▸ EXERCISE
Transcribe word for word each line from the one containing "Screen dimensions: 1568x562" to the final line of the data, both included. Skip the pictures.

Pixel coordinate grounding data:
^^^^^^^^

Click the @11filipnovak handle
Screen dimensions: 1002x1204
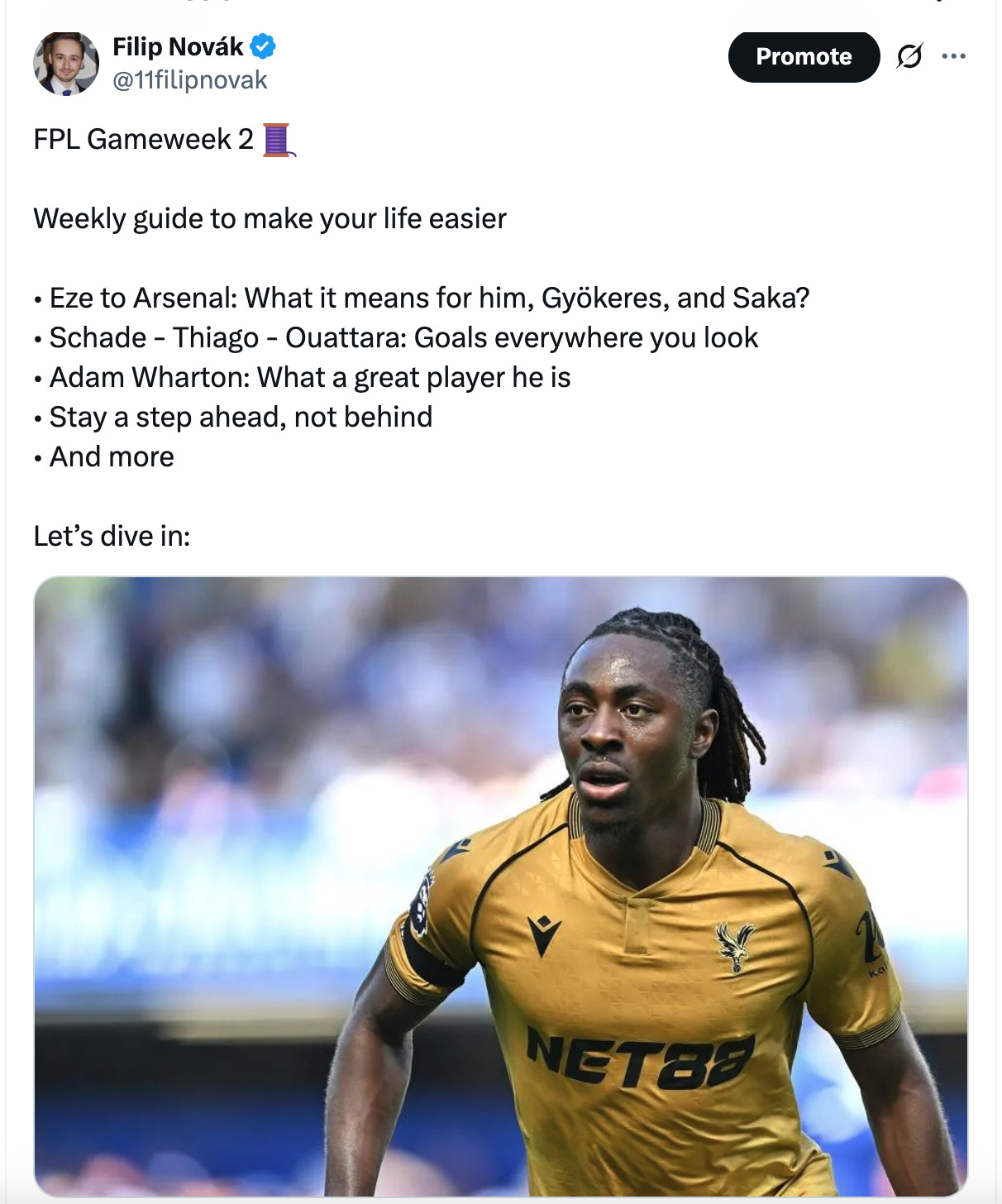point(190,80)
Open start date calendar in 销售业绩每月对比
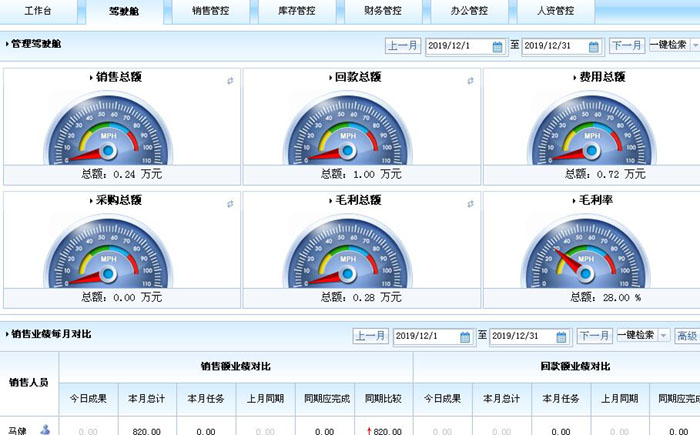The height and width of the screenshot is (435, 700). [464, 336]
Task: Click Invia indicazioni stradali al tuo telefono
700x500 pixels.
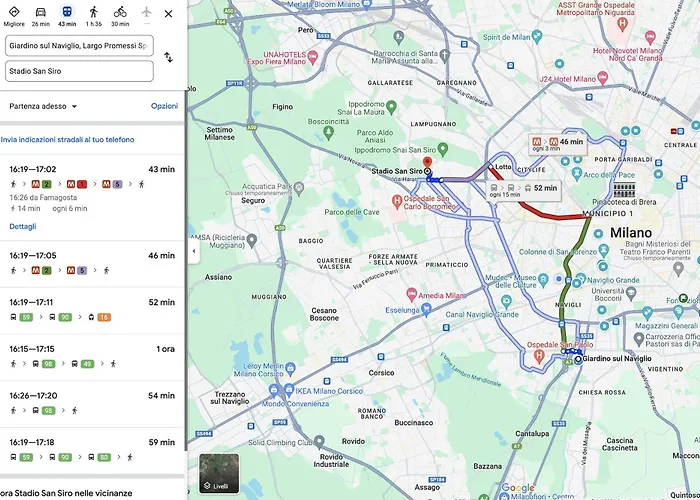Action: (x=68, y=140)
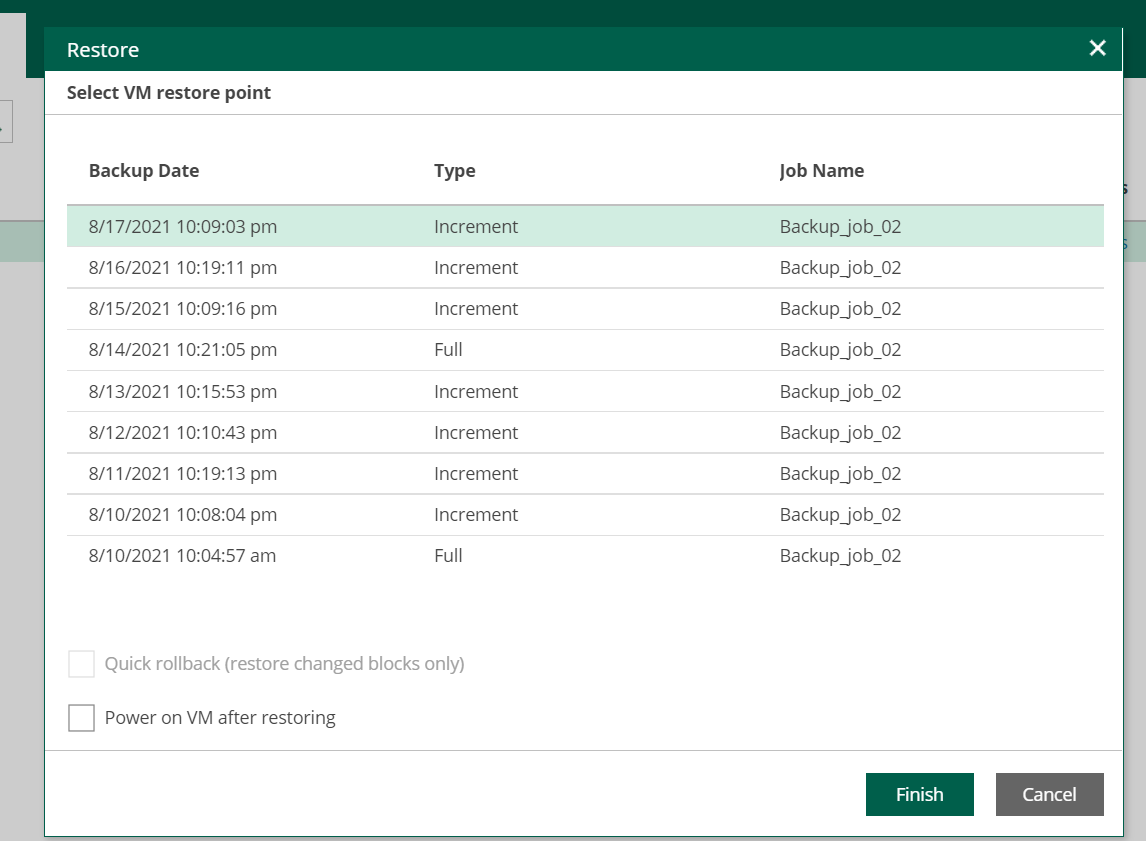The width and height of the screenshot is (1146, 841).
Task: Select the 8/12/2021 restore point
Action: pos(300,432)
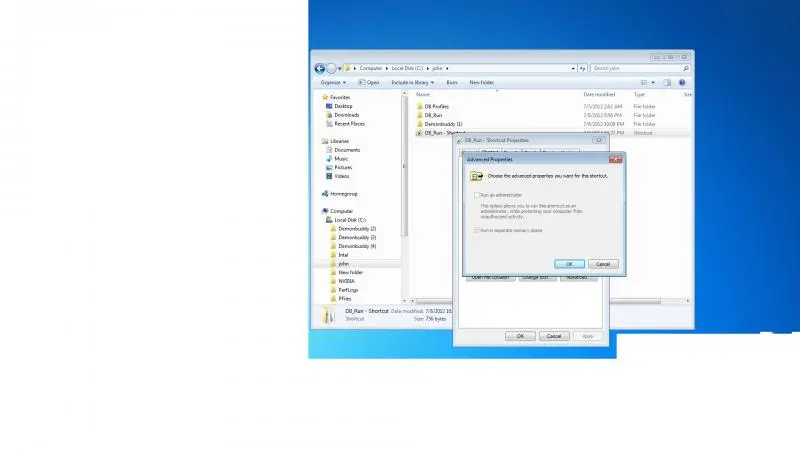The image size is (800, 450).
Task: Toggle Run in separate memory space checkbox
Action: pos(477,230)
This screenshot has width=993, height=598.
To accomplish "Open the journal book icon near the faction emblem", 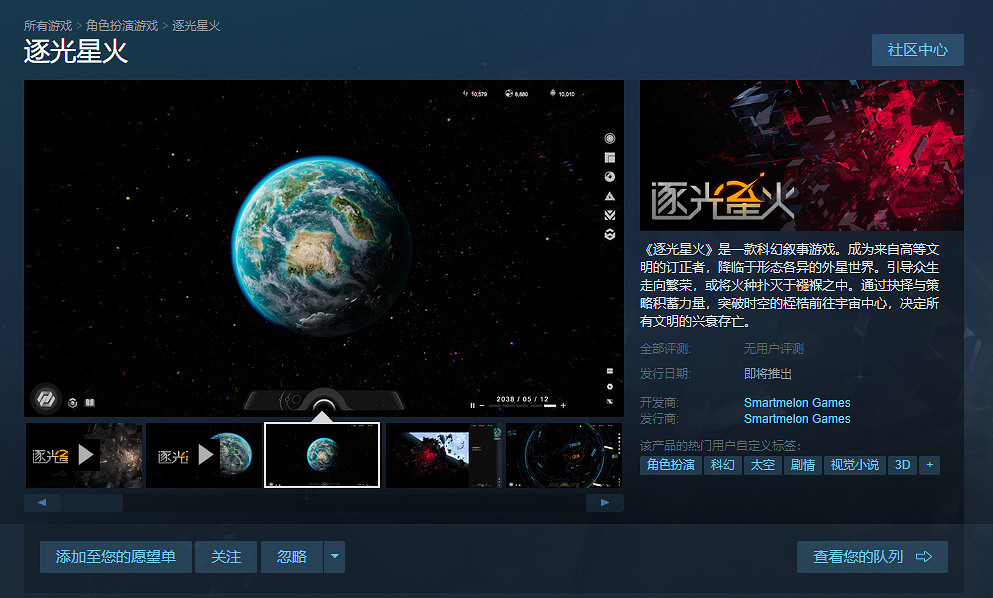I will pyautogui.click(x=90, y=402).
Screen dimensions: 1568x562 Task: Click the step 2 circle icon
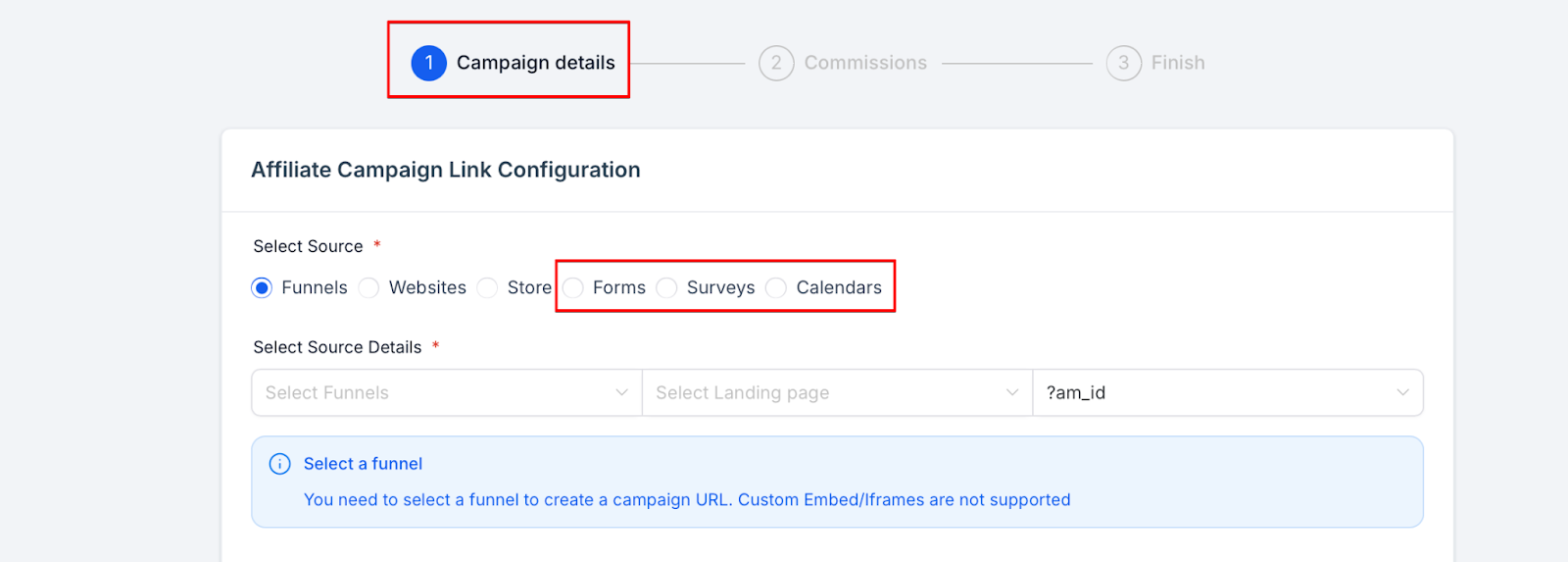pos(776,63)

^^^^^^^^

▸ REPLY
Screen dimensions: 1568x562 Task: Click the step 2 circle icon
pos(776,63)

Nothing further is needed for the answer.